Di sektor perbankan, pilihan Mirae Asset jatuh pada PT Bank Mandiri (Persero) Tbk. (BMRI) dan PT Bank Rakyat Indonesia (Persero) Tbk. (BBRI). Beli BMRI dengan target Rp6.275 dan BBRI buy on weakness dengan support terdekat Rp4.310.
Dihubungi terpisah, Founder Stocknow.id Hendra Wardana menuturkan ada tiga saham BUMN yang dapat menjadi pilihan investor, yaitu PT Bank Negara Indonesia (Persero) Tbk. (BBNI), PT Perusahaan Gas Negara Tbk. (PGAS), dan TLKM.
Jika ditelisik dari sisi fundamental, Hendra mengatakan net profit margin BBNI secara kuartalan mencapai 30,52%. Angka ini jauh di atas rata-rata industri perbankan yang sebesar 15%.
“Ini menunjukkan BBNI mampu menghasilkan keuntungan yang lebih tinggi dari pendapatannya dibandingkan dengan perusahaan sejenis lainnya,” tuturnya kepada Bisnis.
Namun, lanjutnya, perlu diperhatikan pula rasio utang BBNI yang cukup tinggi yakni sebesar 25%. Meskipun angka ini lebih tinggi dari rata-rata industri dan sektornya yang hanya 2%, rasio ini masih dalam batas yang wajar karena tidak melebihi 100%.
Hendra merekomendasikan beli BBNI di rentang harga Rp4.600 – Rp4.620. Target harga saham terdekat dipatok Rp4.760 dan Rp4.880 dengan stop loss di level Rp4.490. Rasio price to earnings (P/E) BBNI saat ini berada di 8,11 kali, lebih rendah dari rerata industri 11,90 kali.
Untuk saham PGAS disematkan rekomendasi beli dengan target harga Rp1.650 hingga Rp1.735 per lembar.
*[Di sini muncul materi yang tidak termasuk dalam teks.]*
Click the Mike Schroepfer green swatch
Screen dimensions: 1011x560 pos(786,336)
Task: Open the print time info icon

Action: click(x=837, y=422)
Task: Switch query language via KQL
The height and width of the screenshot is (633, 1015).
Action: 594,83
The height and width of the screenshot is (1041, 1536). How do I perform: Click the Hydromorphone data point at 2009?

PE rasio perseroan berada di angka 5,07 kali, lebih rendah dibandingkan rata-rata industri dan sektornya yang mencapai 9,04 kali.
“Valuasi PGAS saat ini terbilang cukup rendah. Hal ini mengindikasikan harga saham PGAS mungkin undervalued atau berada di bawah nilai wajarnya. Bagi investor, kondisi ini bisa menjadi peluang menarik untuk berinvestasi di saham PGAS,” kata Hendra.
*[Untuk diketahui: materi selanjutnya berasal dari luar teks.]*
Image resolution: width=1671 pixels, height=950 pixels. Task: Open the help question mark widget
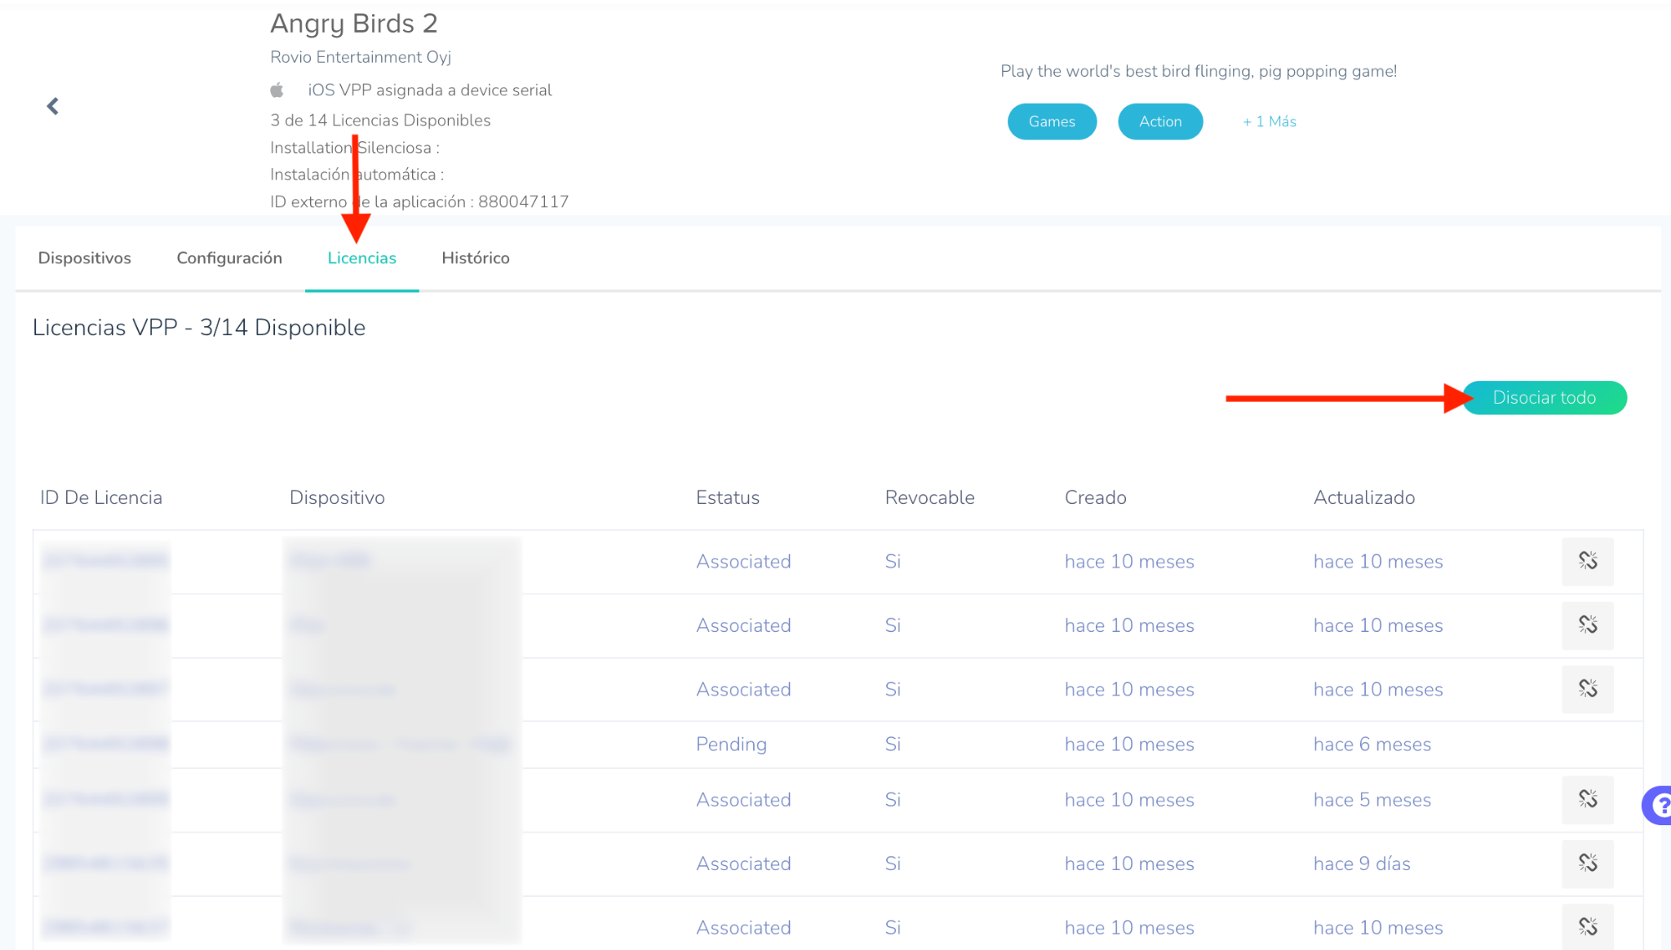click(1660, 806)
Sementara itu, TLKM disematkan rekomendasi beli di kisaran Rp3.000 hingga Rp3.020. Target harga saham emiten telekomunikasi ini dipatok pada level Rp3.180 dan Rp3.410 dengan stop loss Rp2.900 per saham.
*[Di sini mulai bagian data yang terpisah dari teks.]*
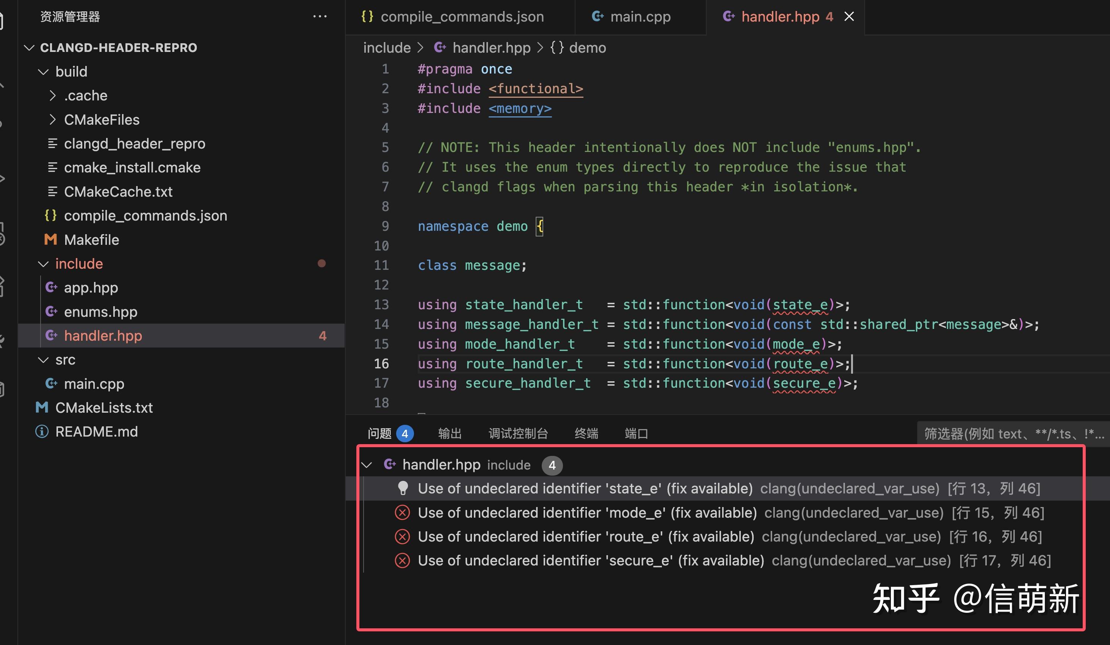Click the error icon on mode_e problem

[402, 512]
Hendra menyatakan kinerja TLKM menunjukkan beberapa indikator yang mengesankan. Margin laba bersih perseroan, misalnya, mencapai 16,17% secara kuartalan atau lebih tinggi dari rata-rata industri dan sektornya yang mencapai 14,30%.
TLKM juga memiliki rasio utang sebesar 29%, lebih rendah dibandingkan dengan rerata industrinya yang mencapai 65%. Hendra menyatakan rasio utang yang rendah menunjukkan TLKM memiliki risiko keuangan lebih kecil.
________
Disclaimer: berita ini tidak bertujuan mengajak membeli atau menjual saham. Keputusan investasi sepenuhnya ada di tangan pembaca. Bisnis.com tidak bertanggung jawab terhadap segala kerugian maupun keuntungan yang timbul dari keputusan investasi pembaca.